*Entries*
--

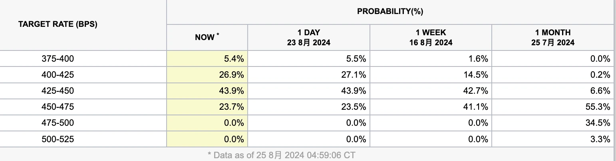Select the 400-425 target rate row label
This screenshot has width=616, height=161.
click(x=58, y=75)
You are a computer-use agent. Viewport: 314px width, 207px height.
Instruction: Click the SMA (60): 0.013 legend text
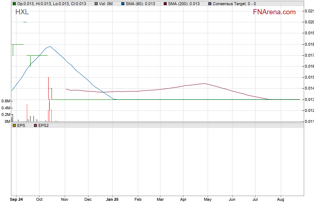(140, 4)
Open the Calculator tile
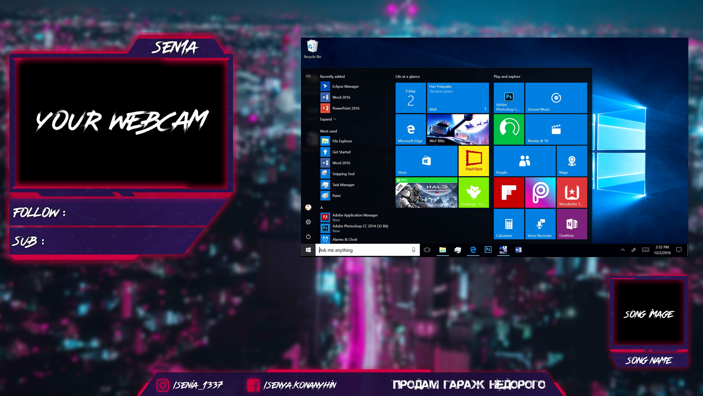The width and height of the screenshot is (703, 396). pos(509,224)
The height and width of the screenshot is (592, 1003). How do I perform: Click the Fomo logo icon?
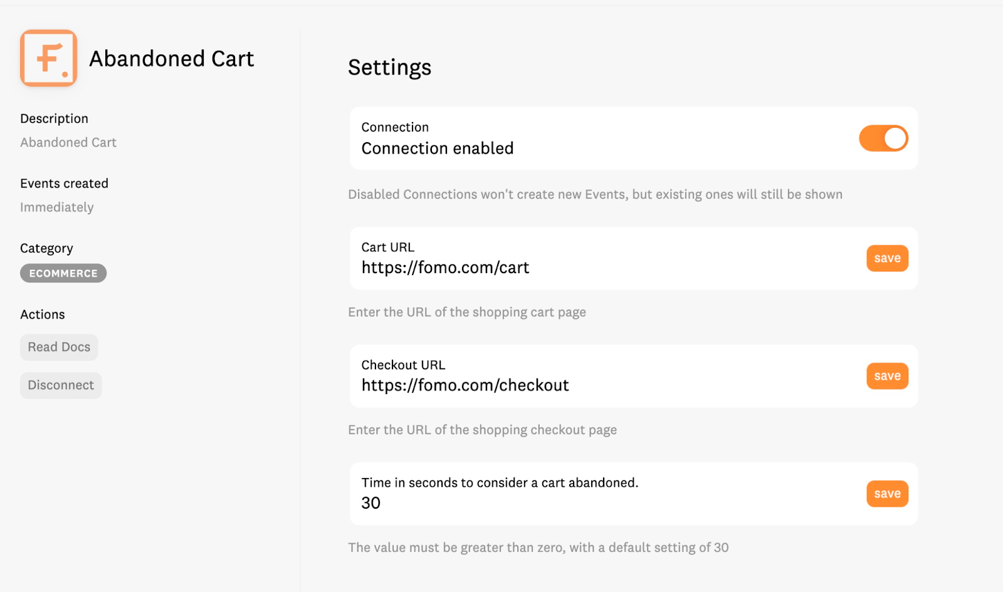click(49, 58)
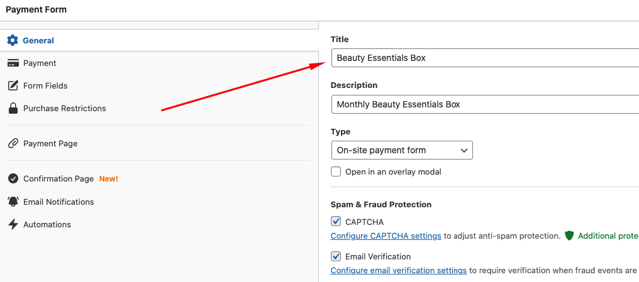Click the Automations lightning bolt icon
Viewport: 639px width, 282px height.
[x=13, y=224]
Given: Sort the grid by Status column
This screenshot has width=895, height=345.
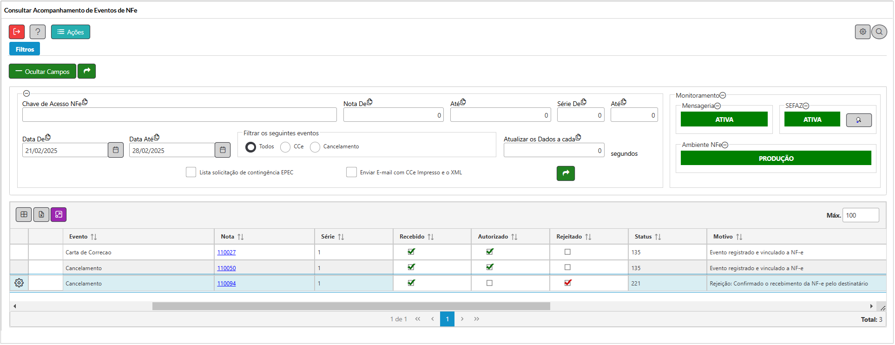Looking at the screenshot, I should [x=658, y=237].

--

*Set exercise*
Rewrite all the records above with "Calculator" changed to "Weather" and everything else kept the same. Leave out the pictures.

*Completed task*
Select the 400-425 target rate row label
This screenshot has width=616, height=161.
click(x=58, y=75)
You are a computer-use agent. Viewport: 314px width, 207px height.
Instruction: Click the SMA (60): 0.013 legend text
(140, 4)
Open the Weather tile
The width and height of the screenshot is (703, 396). pos(509,224)
The height and width of the screenshot is (592, 1003). How do I perform: Click the Fomo logo icon?
click(49, 58)
Click the Automations lightning bolt icon
Viewport: 639px width, 282px height.
[x=13, y=224]
Given: Sort the grid by Status column
This screenshot has width=895, height=345.
Looking at the screenshot, I should [x=658, y=237].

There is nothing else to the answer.